Krönung für ein Shoppingcenter

Von Stefan Scholl

Plan: Statue soll in Moskau wieder aufgestellt werden

Vera Muchinas "Arbeiter und Kolchosbäuerin", eine der berühmtesten Skulpturen der alten Sowjetunion, soll nach dem Willen der Stadt Moskau wieder öffentlich aufgestellt werden. Das 24 Meter hohe Duo krönte auf der Pariser Weltausstellung 1937 den sowjetischen Pavillon. Später stand es jahrzehntelang auf dem Gelände der "Allunionsausstellung der Errungenschaften der Volkswirtschaft" in Moskau. Vor allem aber wurde der Klassiker des Sozialistischen Realismus zum Markenzeichen des sowjetischen Kinos: Arbeiter und Kolchosbäuer in glänzen im Vorspann jedes Spielfilms, den "Mosfilm", das größte Kinostudio in der UdSSR, produzierte.

2003 dann wurde das verrottete Hammer und Sichel schwingende Pärchen aus 80 Tonnen nicht rostendem Stahl zur Renovierung demontiert. Aber obwohl die Stadt Moskau 30 Millionen Rubel (870 000 Euro) bereitstellte, liegen Proletarier und Bäuerin noch immer unsaniert in einer Moskauer Fabrikhalle. Ein Teil des Geldes indes soll längst in dunklen Kanälen versickert sein.
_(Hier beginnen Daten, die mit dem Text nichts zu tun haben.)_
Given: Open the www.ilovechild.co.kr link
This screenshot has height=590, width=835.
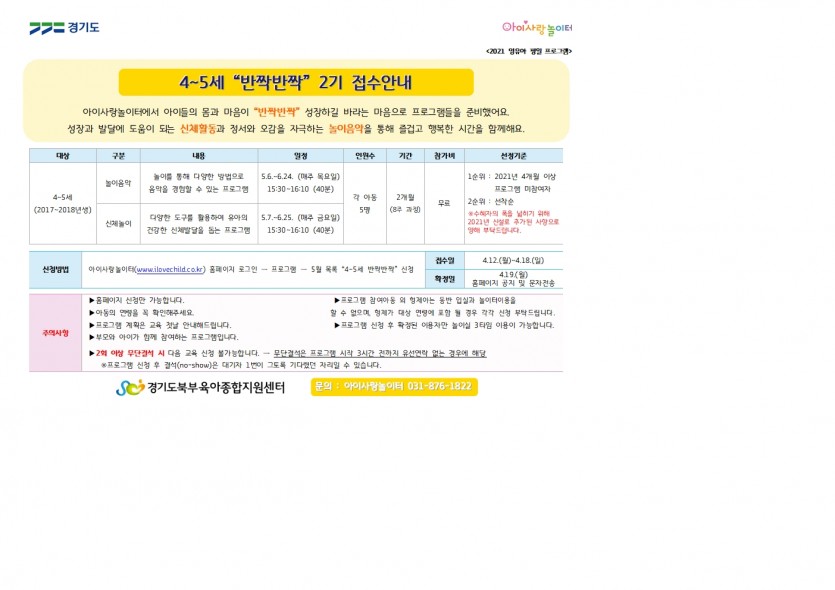Looking at the screenshot, I should pyautogui.click(x=170, y=269).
Doch nun will sich der 65- jährige russische Bildhauer Vadim Zerkownikow an die Renovierung machen. Bürgermeister Jurij Luschkow, bekannt als Liebhaber von Monumentalskulpturen, versichert, die Aufstellung werde in zwei Jahren perfekt sein.

Moskaus Stadtplaner haben für die beiden ehernen Arbeitshelden auch schon einen Platz ausgeguckt:

In Zukunft sollen Arbeiter und Kolchosbäuerin ein riesiges Einkaufszentrum in Moskau- Ostankino krönen.